Search code examples
pythonbeautifulsouphtml-parsing

How to extract specific part of html using Beautifulsoup?


I am trying to extract the what's within the 'title' tag from the following html, but so far I didn't manage to.

<div class="pull_right date details" title="22.12.2022 01:49:03 UTC-03:00">

This is my code:

from bs4 import BeautifulSoup

with open("messages.html") as fp:
    soup = BeautifulSoup(fp, 'html.parser')
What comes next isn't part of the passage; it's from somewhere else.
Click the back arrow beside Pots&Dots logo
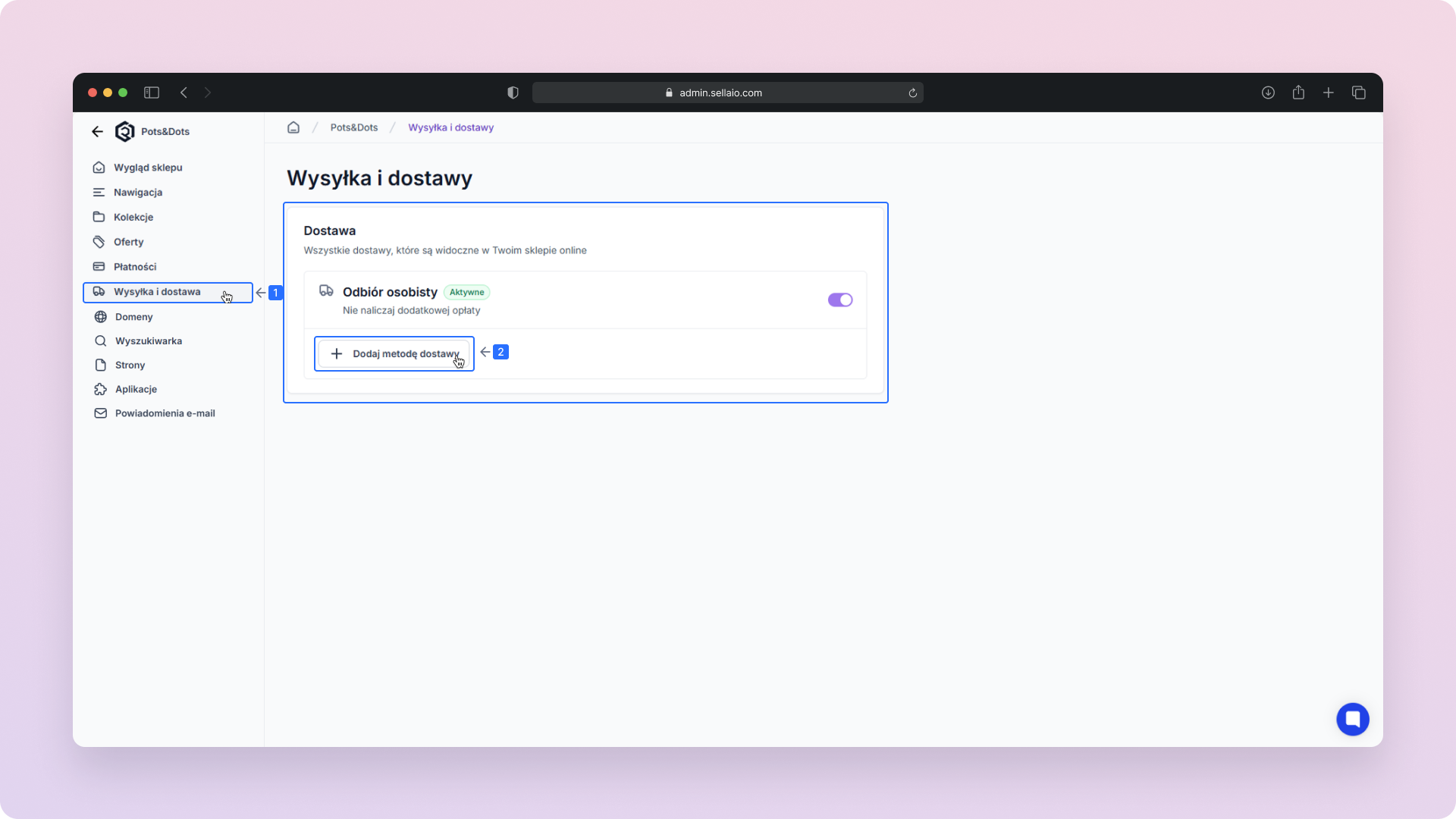 (x=97, y=131)
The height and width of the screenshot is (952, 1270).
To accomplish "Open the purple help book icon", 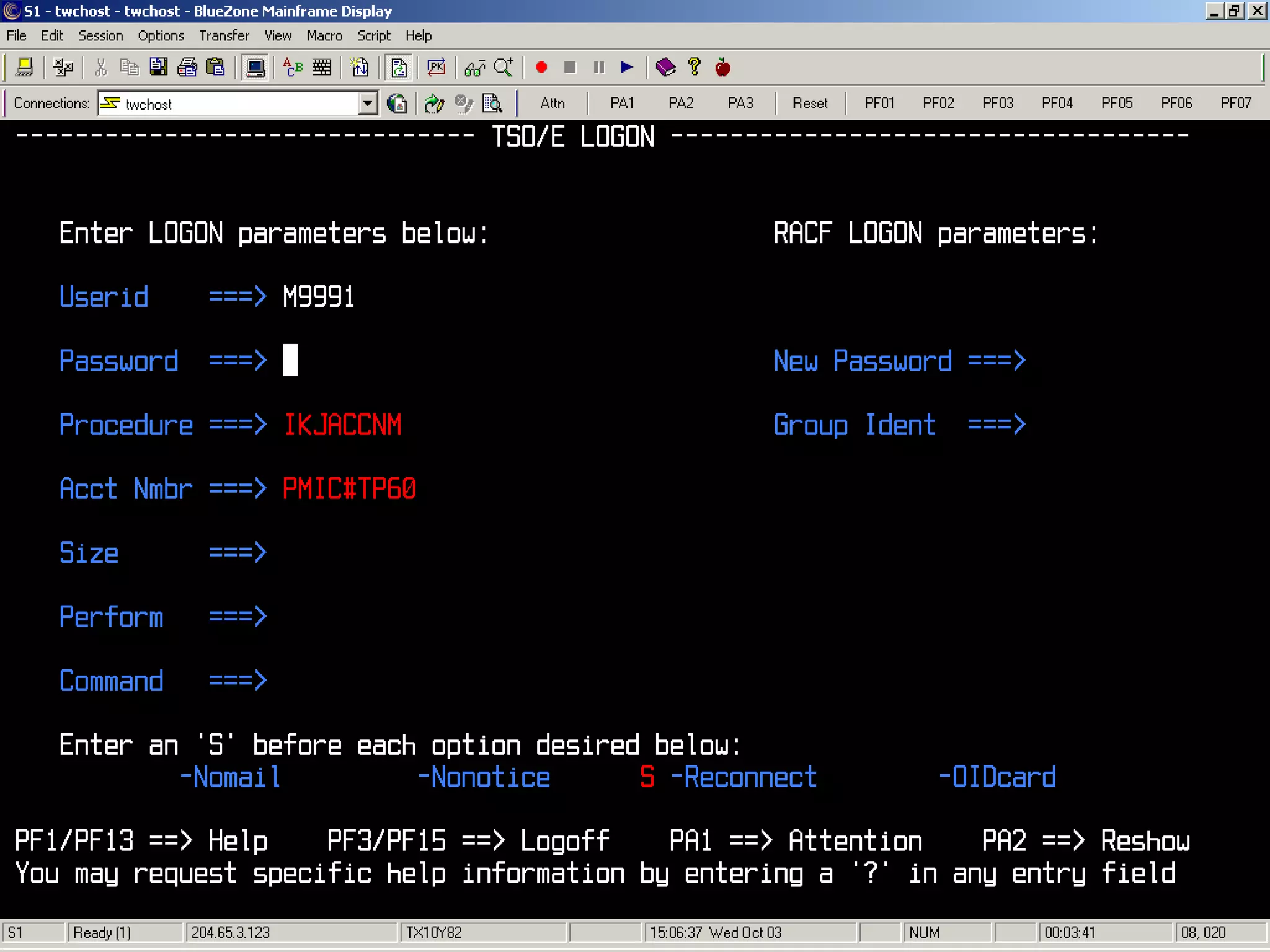I will [x=665, y=67].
results = soup.find_all('div', attrs={'class':'pull_right date details'})

print(results)

And the output is a list with all <div for the html file.


Solution

  • To access the value inside title. Simply call ['title'].

    If you use find_all, then this will return a list. Therefore you will need an index (e.g [0]['title'])

    For example:

    from bs4 import BeautifulSoup
    
    fp = '<html><div class="pull_right date details" title="22.12.2022 01:49:03 UTC-03:00"></html>'
    soup = BeautifulSoup(fp, 'html.parser')
    
    results = soup.find_all('div', attrs={'class':'pull_right date details'})
    
    print(results[0]['title'])
    

    Or:

    results = soup.find('div', attrs={'class':'pull_right date details'})
    
    print(results['title'])
    

    Output:

    22.12.2022 01:49:03 UTC-03:00
    22.12.2022 01:49:03 UTC-03:00